Elixir wrapper for the Argon2 password hashing function.

This module implements the Comeonin and Comeonin.PasswordHash behaviours, providing the following functions:

• add_hash/2 - takes a password as input and returns a map containing the password hash
• check_pass/3 - takes a user struct and password as input and verifies the password
• no_user_verify/1 - runs the hash function, but always returns false
• hash_pwd_salt/2 - hashes the password with a randomly-generated salt
• verify_pass/2 - verifies a password

For a lower-level API, see Argon2.Base.

Configuration

See the documentation for Argon2.Stats for information about configuration.

Options

In addition to the options listed below, the add_hash, no_user_verify and hash_pwd_salt functions all take options that are then passed on to the hash_password function in the Argon2.Base module. See the documentation for Argon2.Base.hash_password/3 for details.

add_hash

• :hash_key - the key used in the map for the password hash

  • the default is password_hash

• :salt_len - the length of the random salt

  • the default is 16 (the minimum is 8) bytes

check_pass

• :hash_key - the key used in the user struct for the password hash

  • if this is not set, check_pass will look for password_hash, and then encrypted_password

• :hide_user - run no_user_verify to prevent user enumeration

  • the default is true
  • set this to false if you do not want to hide usernames

hash_pwd_salt

• :salt_len - the length of the random salt

  • the default is 16 (the minimum is 8) bytes

Examples

The following examples show how to hash a password with a randomly-generated salt and then verify a password:

iex> hash = Argon2.hash_pwd_salt("password")
...> Argon2.verify_pass("password", hash)
true

iex> hash = Argon2.hash_pwd_salt("password")
...> Argon2.verify_pass("incorrect", hash)
false

add_hash

The put_pass_hash function below is an example of how you can use add_hash to add the password hash to the Ecto changeset.

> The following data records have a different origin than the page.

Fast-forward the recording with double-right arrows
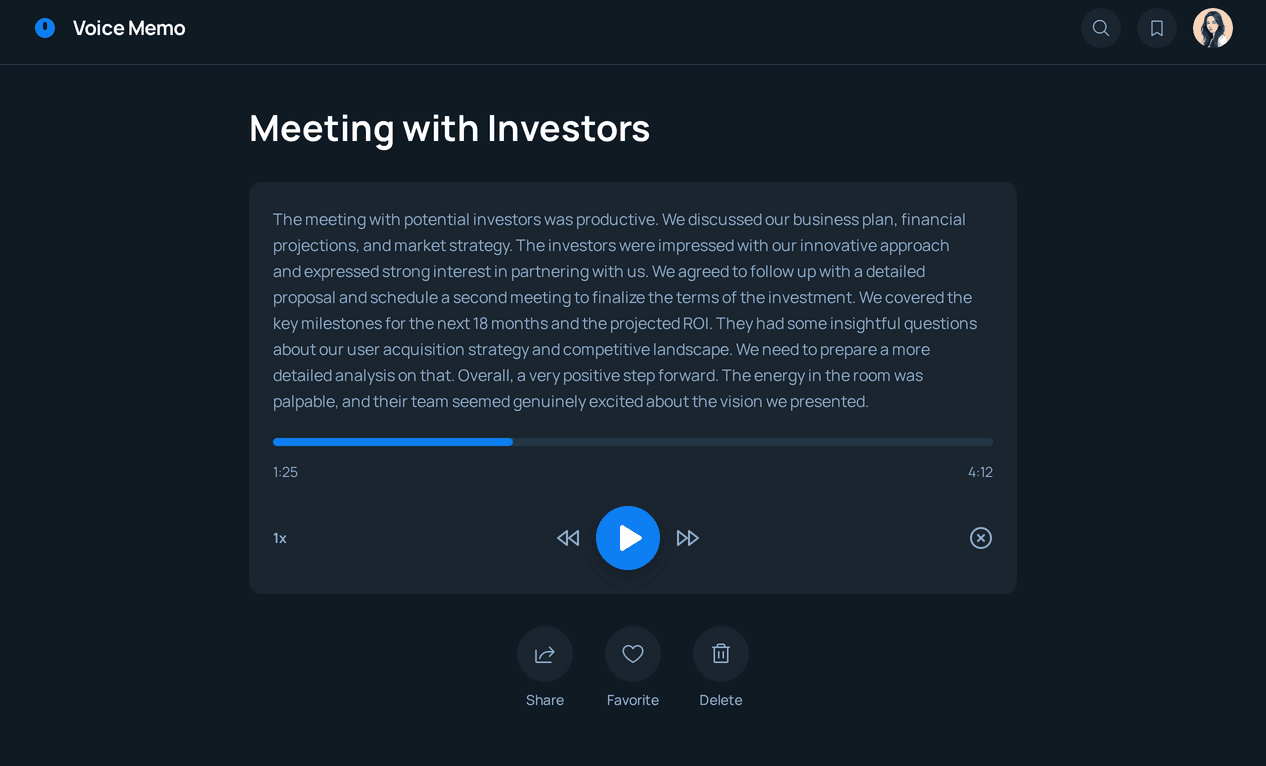The image size is (1266, 766). [688, 538]
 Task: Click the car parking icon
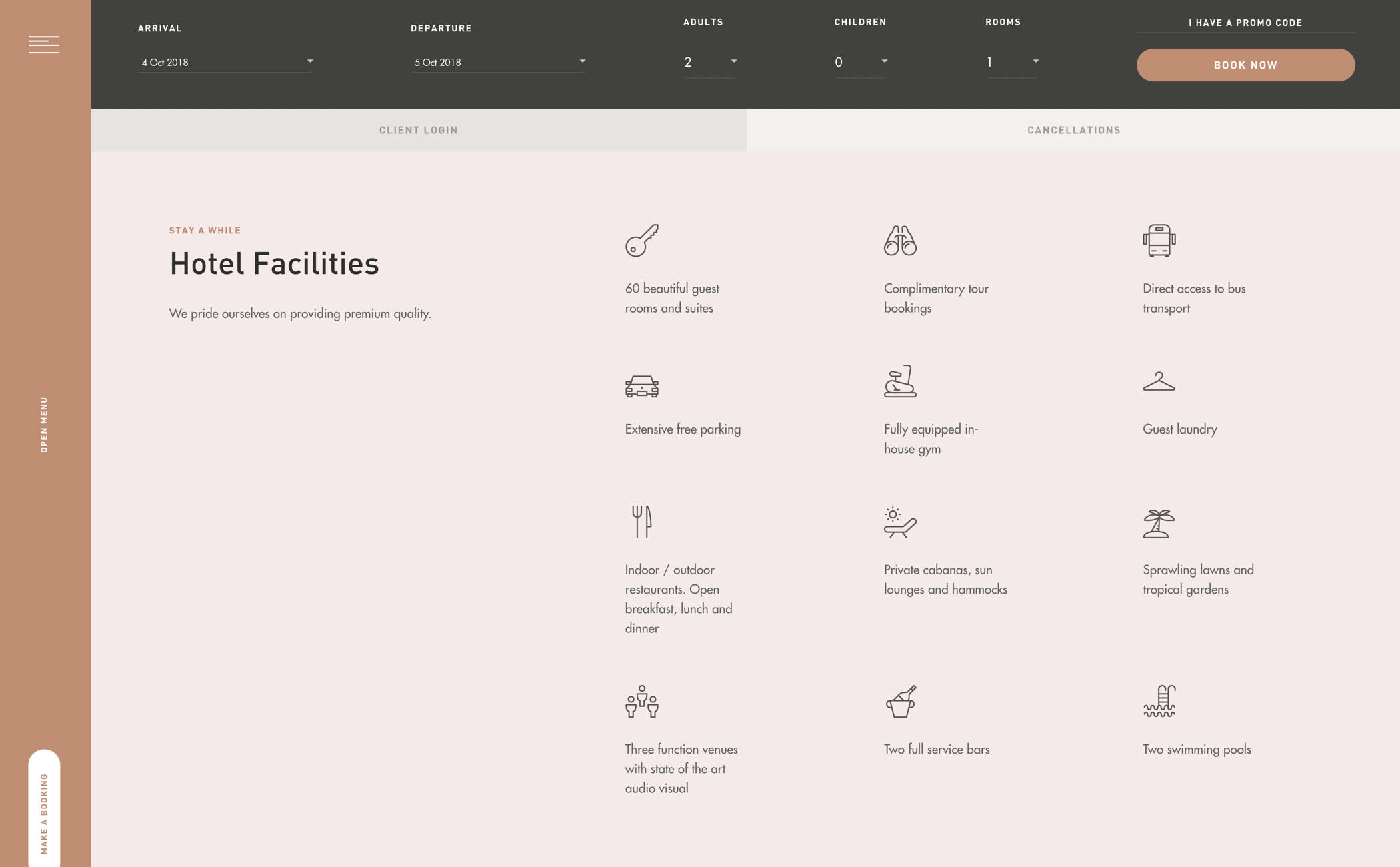coord(641,386)
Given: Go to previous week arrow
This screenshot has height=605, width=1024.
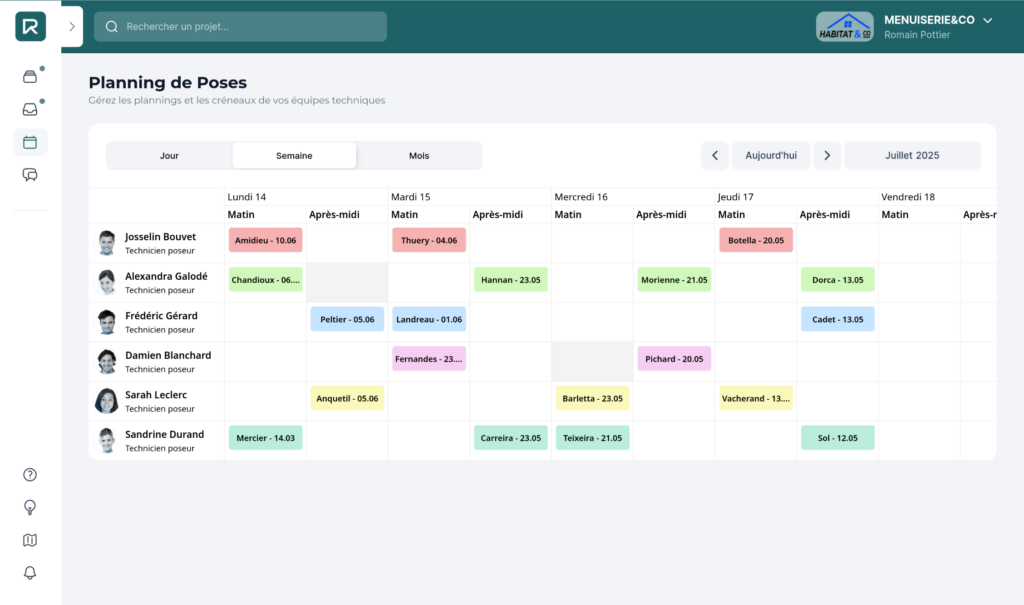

defp put_pass_hash(%Ecto.Changeset{valid?: true, changes:
    %{password: password}} = changeset) do
  change(changeset, Argon2.add_hash(password))
end

defp put_pass_hash(changeset), do: changeset

This function will return a changeset with %{password_hash: password_hash, password: nil} added to the changes map.

check_pass

The following is an example of calling this function with no options:

def verify_user(%{"password" => password} = params) do
  params
  |> Accounts.get_by()
  |> Argon2.check_pass(password)
end

The Accounts.get_by function in this example takes the user parameters (for example, email and password) as input and returns a user struct or nil.

Argon2

Argon2 is the winner of the Password Hashing Competition (PHC).

Argon2 is a memory-hard password hashing function which can be used to hash passwords for credential storage, key derivation, or other applications.

Argon2 has the following three variants (Argon2id is the default):

• Argon2d - suitable for applications with no threats from side-channel timing attacks (eg. cryptocurrencies)
• Argon2i - suitable for password hashing and password-based key derivation
• Argon2id - a hybrid of Argon2d and Argon2i

Argon2i, Argon2d, and Argon2id are parametrized by:

• A time cost, which defines the amount of computation realized and therefore the execution time, given in number of iterations
• A memory cost, which defines the memory usage, given in kibibytes
• A parallelism degree, which defines the number of parallel threads

More information can be found in the documentation for the Argon2.Stats module and at the Argon2 reference C implementation repository.

Comparison with Bcrypt / Pbkdf2

Currently, the most popular password hashing functions are Bcrypt, which was presented in 1999, and Pbkdf2 (pbkdf2_sha256 or pbkdf2_sha512), which dates back to 2000. Both are strong password hashing functions with no known vulnerabilities, and their algorithms have been used and widely reviewed for over 10 years. To help you decide whether you should use Argon2 instead, here is a brief comparison of Bcrypt / Pbkdf2 with Argon2.

Argon2 is a lot newer, and this can be considered to be both an advantage and a disadvantage. On the one hand, Argon2 benefits from more recent research, and it is designed to combat the kinds of attacks which have become more common over the past decade, such as the use of GPUs or dedicated hardware. On the other hand, Argon2 has not received the same amount of scrutiny that Bcrypt / Pbkdf2 has.

One of the main differences is that Argon2 is a memory-hard function, and this means that it is designed to use a lot more memory than Bcrypt / Pbkdf2. With Bcrypt / Pbkdf2, attackers can use GPUs to hash several hundred / thousand passwords in parallel. This can result in significant gains in the time it takes an attacker to crack passwords. Argon2's memory cost means that it is a lot more difficult for attackers to benefit from using GPUs or other dedicated hardware.